Prefeitura de SP quer entregar moradia popular sem definir critérios de ocupação

Conjunto habitacional no Jardim Edith é o primeiro construído com dinheiro das Operações Urbanas, mas futuros beneficiados ainda estão no escuro quanto ao destino das primeiras unidades entregues

Gerôncio Neto em frente ao velho endereço, nos novos apartamento ainda em obras em fevereiro (Foto: Danilo Ramos)

São Paulo – Fora de suas casas desde 2009, os moradores removidos do Jardim Edith, nos arredores da Avenida Roberto Marinho, zona sul de São Paulo, parecem estar prestes a voltar para o bairro onde viviam há décadas. E isso os preocupa. Segundo o líder comunitário Gerôncio Henrique Neto, de 70 anos, representantes da Secretária de Habitação municipal afirmaram que os primeiros 92 apartamentos do total de 252 previstos serão entregues até o fim do mês. Mas os critérios para a entrega das chaves não foram apresentados. A incerteza tem deixado os moradores preocupados.

Desde 2009, as famílias recebem auxílio-aluguel. Para se mudar de onde moram atualmente, precisam desfazer contratos de locação, quitar eventuais contas de água e luz atrasadas e saber como irão transportar móveis para os novos apartamentos no velho endereço.

Objetivo da tarefa: Segundo a reportagem sobre o Jardim Edith, quantos apartamentos serão entregues até o fim do mês?

Informações fornecidas:
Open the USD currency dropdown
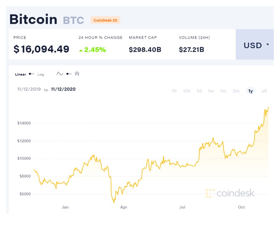(x=254, y=45)
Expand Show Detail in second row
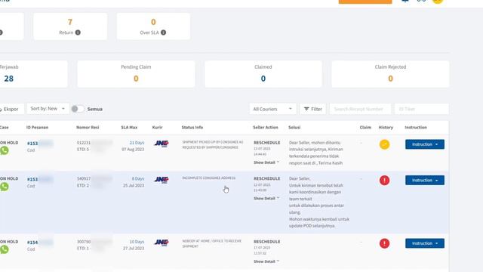The height and width of the screenshot is (272, 483). (266, 198)
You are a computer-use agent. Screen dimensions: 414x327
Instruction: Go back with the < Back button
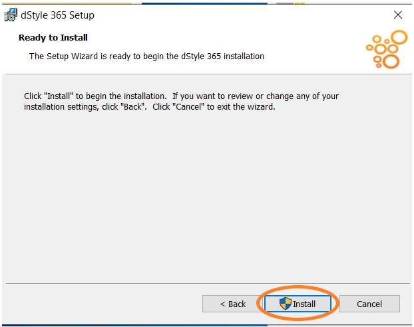(232, 304)
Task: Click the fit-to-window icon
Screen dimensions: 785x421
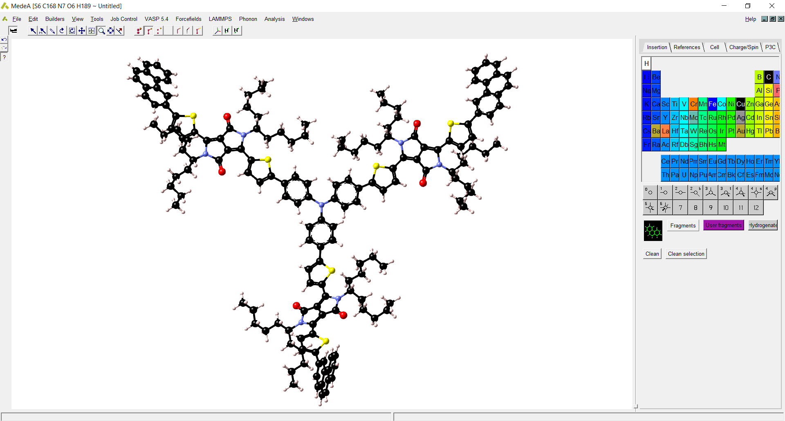Action: (x=111, y=31)
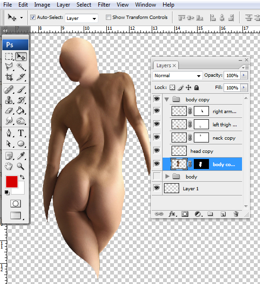260x284 pixels.
Task: Hide the head copy layer
Action: click(156, 151)
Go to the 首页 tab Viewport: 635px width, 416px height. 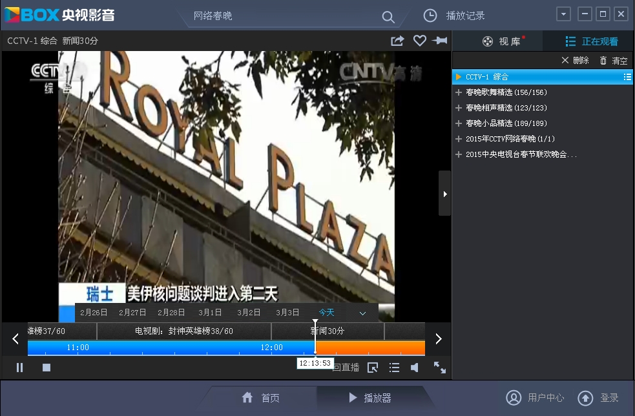(262, 398)
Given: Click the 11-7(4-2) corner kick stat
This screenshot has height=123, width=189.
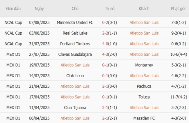Looking at the screenshot, I should 179,97.
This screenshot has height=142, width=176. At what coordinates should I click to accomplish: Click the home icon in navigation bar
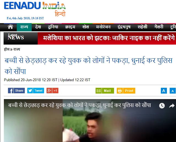click(10, 27)
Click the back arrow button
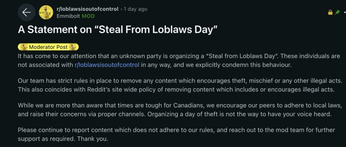This screenshot has height=147, width=346. 26,12
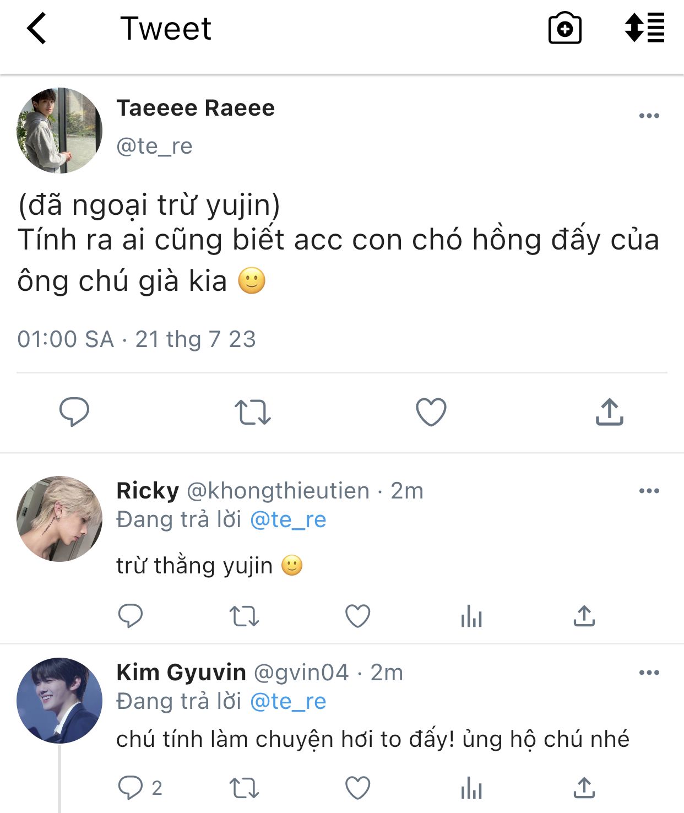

Em resposta: Os primeiros 92 apartamentos, de um total de 252 previstos.